Construction of the auxiliary function.

Define $g: \mathbb{D} \to \mathbb{C}$ by

$g(z) = \begin{cases} f(z)/z & \text{if } z \neq 0, \\ f'(0) & \text{if } z = 0. \end{cases}$

Since $f(0) = 0$, the function $f(z)/z$ has a removable singularity at $z = 0$ (its Taylor series is $a_1 + a_2 z + a_3 z^2 + \cdots$ where $f(z) = a_1 z + a_2 z^2 + \cdots$). Setting $g(0) = a_1 = f'(0)$ makes $g$ holomorphic on all of $\mathbb{D}$.

Applying the maximum modulus principle.

For $0 < r < 1$, on the circle $|z| = r$:

$|g(z)| = \frac{|f(z)|}{|z|} \leq \frac{1}{r}$

since $|f(z)| \leq 1$ ($f$ maps into $\mathbb{D}$). By the maximum modulus principle, $|g(z)| \leq 1/r$ for all $|z| \leq r$.

Taking the limit $r \to 1^-$.

Since $|g(z)| \leq 1/r$ for every $r \in (|z|, 1)$, letting $r \to 1^-$ gives $|g(z)| \leq 1$ for all $z \in \mathbb{D}$.

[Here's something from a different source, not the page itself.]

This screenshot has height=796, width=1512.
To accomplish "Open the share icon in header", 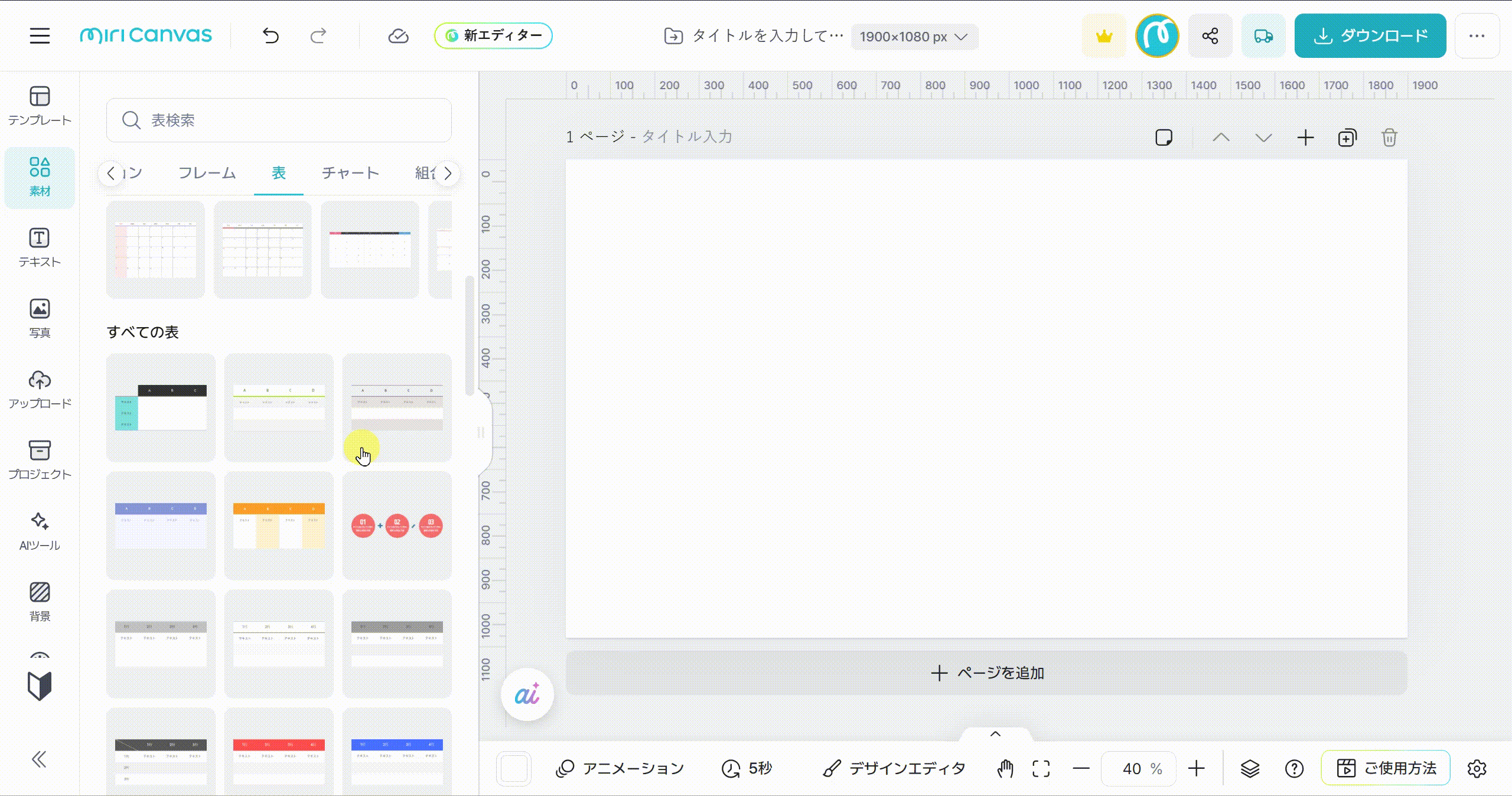I will tap(1210, 36).
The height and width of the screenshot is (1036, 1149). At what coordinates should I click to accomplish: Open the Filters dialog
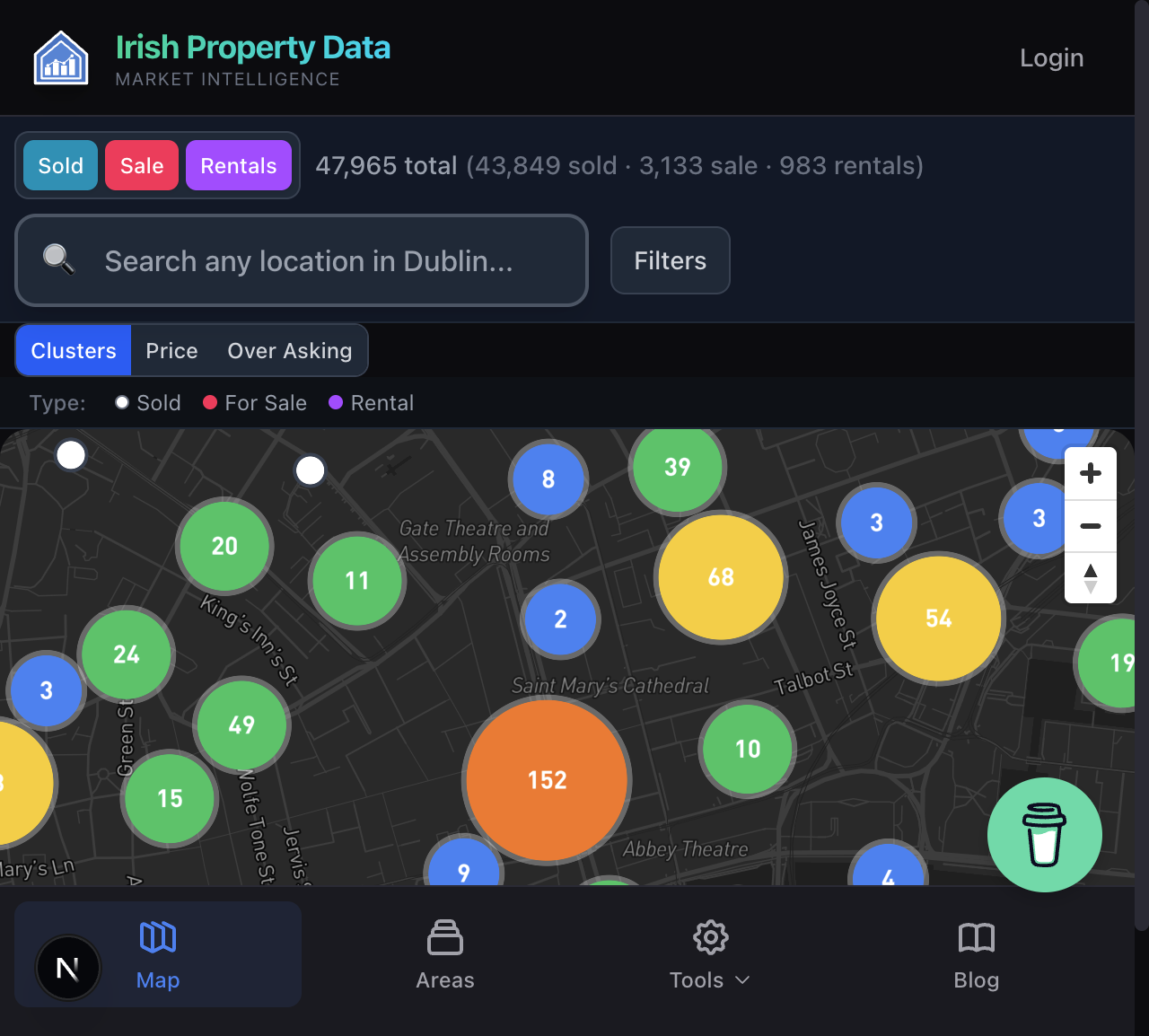(670, 260)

This means $|f(z)/z| \leq 1$, i.e., $|f(z)| \leq |z|$ for all $z \in \mathbb{D}$. Also $|g(0)| = |f'(0)| \leq 1$.

Rigidity (equality case).

If $|g(z_0)| = 1$ for some $z_0 \in \mathbb{D}$ (including $z_0 = 0$), then $|g|$ attains its maximum in $\mathbb{D}$. By the maximum modulus principle, $g$ is constant: $g(z) = e^{i\theta}$ for some $\theta \in \mathbb{R}$. Therefore $f(z) = e^{i\theta}z$ is a rotation. $\blacksquare$